The letters – “the 26 heroes of our story” – are considered as family members. U, for example, is the mother of V, half-sister of Y, and cousin of F. This is a nice analogy that captures the web of influence and inbreeding among the different letters, as well as our sense of their personal identities. Here is Sacks on C: “In an alphabet that is understaffed, needing a few more letters, C’s position looks embarrassing. You get the impression of a difficult personality, left over from prior management, occupying a big-title job of patchy duties, jealously on guard against her colleagues.”
Each chapter covers the same basic elements, and the history lessons lead to some repetition. Most of our alphabet came from the Phoenicians, who used no vowels, to the Greeks, via the Etruscans to the Roman Empire, and from there out to the colonies. Illustrations of the shape of each letter are given, showing their progression through various alphabets and styles of script to the present day. There is also a discussion of pronunciation, explaining the position of our lips, tongue and teeth when dealing with the “unvoiced labio-dental fricative” F, or the “voiced palatar-alveolar affricate” J. And finally there are some thoughts on the letter’s present place in our culture, like the adoption of E as a prefix suggestive of “electronic” for most things having to do with the Internet (e-mail, eBay and e-commerce).
Language Visible is a fun bit of popular scholarship, a diverting reference book filled with illustrations and sidebars that both entertain and inform. It is also a success story – the story of a “spectacularly successful” invention (the alphabet), culminating in the global triumph of a spectacularly successful language (English).
As Mark Abley’s Spoken Here documents, not all languages have enjoyed such success. Some never even make it to an alphabet. And under political, cultural, and demographic pressures even a language with a rich literary tradition may become extinct.
Spoken Here contains dispatches from the frontlines in the “worldwide battle to prevent language annihilation.” And whether Abley is traveling among the Aborigines in Australia or attending a Yiddish theatre in Montreal, the enemy of these threatened languages is the same. English is “the Wal-Mart of languages: convenient, huge, hard to avoid, superficially friendly, and devouring all rivals in its eagerness to expand.” Or something worse. A native speaker of Yuchi corrects Abley’s analogy by pointing out that “English doesn’t sell the other merchandise – it eliminates the other merchandise.”
The problem is not one of numbers, but power. We may talk of the value of cultural traditions, but culture serves power. Art has a tendency to follow the money. For a language to stay vital it has to be worth knowing.
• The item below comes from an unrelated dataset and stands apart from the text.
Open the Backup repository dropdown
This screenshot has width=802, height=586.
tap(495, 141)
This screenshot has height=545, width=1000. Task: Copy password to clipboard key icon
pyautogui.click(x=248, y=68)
And so the demise of experiments like Esperanto:
A noble ideal, while it lasted. But [it] came without factories or stock markets. No government would issue decrees in it; no studio would make movies in it; no army would fight on its behalf. Lacking any sort of power, Esperanto didn’t have a hope.
Would the loss of what have become local hobby languages like Manx or Provencal be a bad thing? Abley makes a case for why it would by drawing a comparison to biodiversity. We don’t know what we’re losing when a language becomes extinct any more than we know what is being lost when a rainforest disappears. As the naturalist Edward O. Wilson has pointed out, we have no way of assigning a current economic value on the eventual survival or extinction of a species. It would be ridiculous to think that Mohawk is worthless just because there are no jobs in call centers that require it. Languages are more than just a part of a culture. As one expert puts it, they “embody the intellectual wealth of the people that speak them.” To lose a language is to lose not just a history of thought, but an understanding of the world.
Abley sees the battle to prevent language annihilation as part of a wider war, “the fight to sustain diversity on a planet where globalizing, assimilating, and eradicating occur on a massive scale.” There is no checklist for survival, though the few success stories he mentions, like Hebrew, Faroese, and Welsh, would seem to indicate that an aggressive nationalist movement, or something like it, doesn’t hurt.
As the mass media transforms itself online there may be other opportunities. The Internet is dominated by English, but it is also open to diversity in a way that most conventional broadcasting isn’t. Then again, with all of its toolbars and icons – the grammar of the graphic interface – the next lingua franca may involve another kind of alphabet altogether, and a language that hasn’t been invented yet.